**Entries taken from a collection**
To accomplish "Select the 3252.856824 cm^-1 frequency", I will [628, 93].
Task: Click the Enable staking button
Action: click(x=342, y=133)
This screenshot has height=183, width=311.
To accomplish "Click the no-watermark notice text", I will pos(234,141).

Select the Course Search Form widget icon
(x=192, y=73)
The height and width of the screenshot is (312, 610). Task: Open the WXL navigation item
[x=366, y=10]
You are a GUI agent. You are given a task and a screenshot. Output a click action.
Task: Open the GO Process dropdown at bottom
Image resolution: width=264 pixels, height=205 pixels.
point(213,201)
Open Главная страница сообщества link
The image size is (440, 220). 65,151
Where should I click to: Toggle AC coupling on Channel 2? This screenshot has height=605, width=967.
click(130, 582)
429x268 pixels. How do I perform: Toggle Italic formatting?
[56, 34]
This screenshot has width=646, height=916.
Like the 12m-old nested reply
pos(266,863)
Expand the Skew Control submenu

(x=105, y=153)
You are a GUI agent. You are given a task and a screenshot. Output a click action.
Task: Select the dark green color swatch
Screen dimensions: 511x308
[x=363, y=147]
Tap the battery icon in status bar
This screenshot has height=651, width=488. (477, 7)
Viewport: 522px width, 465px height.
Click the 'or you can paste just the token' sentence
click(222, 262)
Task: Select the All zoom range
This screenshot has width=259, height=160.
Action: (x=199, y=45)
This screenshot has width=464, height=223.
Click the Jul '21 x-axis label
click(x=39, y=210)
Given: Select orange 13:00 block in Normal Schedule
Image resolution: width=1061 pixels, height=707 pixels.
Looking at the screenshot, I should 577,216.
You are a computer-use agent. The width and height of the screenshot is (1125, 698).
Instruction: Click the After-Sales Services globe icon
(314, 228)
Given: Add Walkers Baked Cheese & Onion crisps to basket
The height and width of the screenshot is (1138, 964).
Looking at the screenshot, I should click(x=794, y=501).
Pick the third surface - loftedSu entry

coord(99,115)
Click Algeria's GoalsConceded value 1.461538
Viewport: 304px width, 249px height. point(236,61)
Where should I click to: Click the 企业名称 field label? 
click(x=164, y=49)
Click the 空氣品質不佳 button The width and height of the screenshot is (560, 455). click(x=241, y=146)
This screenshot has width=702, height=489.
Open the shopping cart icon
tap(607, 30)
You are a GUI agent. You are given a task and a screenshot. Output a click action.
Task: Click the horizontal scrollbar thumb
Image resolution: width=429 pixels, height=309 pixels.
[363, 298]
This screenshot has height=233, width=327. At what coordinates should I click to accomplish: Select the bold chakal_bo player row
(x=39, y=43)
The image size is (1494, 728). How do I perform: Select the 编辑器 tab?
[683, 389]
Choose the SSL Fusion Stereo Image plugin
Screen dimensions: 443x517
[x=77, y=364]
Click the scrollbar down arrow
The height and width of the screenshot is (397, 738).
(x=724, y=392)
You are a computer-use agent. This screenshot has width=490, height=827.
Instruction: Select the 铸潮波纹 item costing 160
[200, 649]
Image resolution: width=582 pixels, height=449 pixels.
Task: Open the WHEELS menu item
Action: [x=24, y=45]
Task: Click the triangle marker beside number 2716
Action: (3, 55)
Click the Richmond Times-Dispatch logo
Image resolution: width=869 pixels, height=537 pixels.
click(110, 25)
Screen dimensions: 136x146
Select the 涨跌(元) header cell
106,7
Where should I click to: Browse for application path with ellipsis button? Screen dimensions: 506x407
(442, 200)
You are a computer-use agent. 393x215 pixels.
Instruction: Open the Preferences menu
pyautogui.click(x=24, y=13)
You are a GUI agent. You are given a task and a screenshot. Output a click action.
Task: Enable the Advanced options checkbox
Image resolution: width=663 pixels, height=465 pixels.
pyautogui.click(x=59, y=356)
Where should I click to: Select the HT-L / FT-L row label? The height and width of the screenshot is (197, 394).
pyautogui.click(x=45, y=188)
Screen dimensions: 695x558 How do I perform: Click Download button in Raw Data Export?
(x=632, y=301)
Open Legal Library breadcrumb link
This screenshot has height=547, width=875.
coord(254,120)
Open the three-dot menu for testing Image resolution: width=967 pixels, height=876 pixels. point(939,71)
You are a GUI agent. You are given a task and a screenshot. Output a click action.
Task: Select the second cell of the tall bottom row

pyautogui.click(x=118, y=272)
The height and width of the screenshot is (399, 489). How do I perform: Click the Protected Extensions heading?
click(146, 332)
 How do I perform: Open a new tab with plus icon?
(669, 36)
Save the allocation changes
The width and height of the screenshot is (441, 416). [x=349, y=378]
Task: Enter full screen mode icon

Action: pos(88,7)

**How to complete this task**
Copy all the entries exactly.

**Result of the exercise**
To accomplish "Select the 3252.856824 cm^-1 frequency", I will [628, 93].
Task: Click the Enable staking button
Action: click(x=342, y=133)
This screenshot has height=183, width=311.
To accomplish "Click the no-watermark notice text", I will pos(234,141).

Select the Course Search Form widget icon
(x=192, y=73)
The height and width of the screenshot is (312, 610). Task: Open the WXL navigation item
[x=366, y=10]
You are a GUI agent. You are given a task and a screenshot. Output a click action.
Task: Open the GO Process dropdown at bottom
Image resolution: width=264 pixels, height=205 pixels.
point(213,201)
Open Главная страница сообщества link
The image size is (440, 220). 65,151
Where should I click to: Toggle AC coupling on Channel 2? This screenshot has height=605, width=967.
click(130, 582)
429x268 pixels. How do I perform: Toggle Italic formatting?
[56, 34]
This screenshot has width=646, height=916.
Like the 12m-old nested reply
pos(266,863)
Expand the Skew Control submenu

(x=105, y=153)
You are a GUI agent. You are given a task and a screenshot. Output a click action.
Task: Select the dark green color swatch
Screen dimensions: 511x308
[x=363, y=147]
Tap the battery icon in status bar
This screenshot has height=651, width=488. (477, 7)
Viewport: 522px width, 465px height.
Click the 'or you can paste just the token' sentence
click(222, 262)
Task: Select the All zoom range
This screenshot has width=259, height=160.
Action: (x=199, y=45)
This screenshot has width=464, height=223.
Click the Jul '21 x-axis label
click(x=39, y=210)
Given: Select orange 13:00 block in Normal Schedule
Image resolution: width=1061 pixels, height=707 pixels.
Looking at the screenshot, I should 577,216.
You are a computer-use agent. The width and height of the screenshot is (1125, 698).
Instruction: Click the After-Sales Services globe icon
(314, 228)
Given: Add Walkers Baked Cheese & Onion crisps to basket
The height and width of the screenshot is (1138, 964).
Looking at the screenshot, I should click(x=794, y=501).
Pick the third surface - loftedSu entry

coord(99,115)
Click Algeria's GoalsConceded value 1.461538
Viewport: 304px width, 249px height. point(236,61)
Where should I click to: Click the 企业名称 field label? 
click(x=164, y=49)
Click the 空氣品質不佳 button The width and height of the screenshot is (560, 455). click(x=241, y=146)
This screenshot has width=702, height=489.
Open the shopping cart icon
tap(607, 30)
You are a GUI agent. You are given a task and a screenshot. Output a click action.
Task: Click the horizontal scrollbar thumb
Image resolution: width=429 pixels, height=309 pixels.
[363, 298]
This screenshot has height=233, width=327. At what coordinates should I click to accomplish: Select the bold chakal_bo player row
(x=39, y=43)
The image size is (1494, 728). How do I perform: Select the 编辑器 tab?
[683, 389]
Choose the SSL Fusion Stereo Image plugin
Screen dimensions: 443x517
[x=77, y=364]
Click the scrollbar down arrow
The height and width of the screenshot is (397, 738).
(x=724, y=392)
You are a computer-use agent. This screenshot has width=490, height=827.
Instruction: Select the 铸潮波纹 item costing 160
[200, 649]
Image resolution: width=582 pixels, height=449 pixels.
Task: Open the WHEELS menu item
Action: [x=24, y=45]
Task: Click the triangle marker beside number 2716
Action: (3, 55)
Click the Richmond Times-Dispatch logo
Image resolution: width=869 pixels, height=537 pixels.
click(110, 25)
Screen dimensions: 136x146
Select the 涨跌(元) header cell
106,7
Where should I click to: Browse for application path with ellipsis button? Screen dimensions: 506x407
(442, 200)
You are a computer-use agent. 393x215 pixels.
Instruction: Open the Preferences menu
pyautogui.click(x=24, y=13)
You are a GUI agent. You are given a task and a screenshot. Output a click action.
Task: Enable the Advanced options checkbox
Image resolution: width=663 pixels, height=465 pixels.
pyautogui.click(x=59, y=356)
Where should I click to: Select the HT-L / FT-L row label? The height and width of the screenshot is (197, 394).
pyautogui.click(x=45, y=188)
Screen dimensions: 695x558 How do I perform: Click Download button in Raw Data Export?
(x=632, y=301)
Open Legal Library breadcrumb link
This screenshot has height=547, width=875.
coord(254,120)
Open the three-dot menu for testing Image resolution: width=967 pixels, height=876 pixels. point(939,71)
You are a GUI agent. You are given a task and a screenshot. Output a click action.
Task: Select the second cell of the tall bottom row

pyautogui.click(x=118, y=272)
The height and width of the screenshot is (399, 489). How do I perform: Click the Protected Extensions heading?
click(146, 332)
 How do I perform: Open a new tab with plus icon?
(669, 36)
Save the allocation changes
The width and height of the screenshot is (441, 416). [x=349, y=378]
Task: Enter full screen mode icon

Action: pos(88,7)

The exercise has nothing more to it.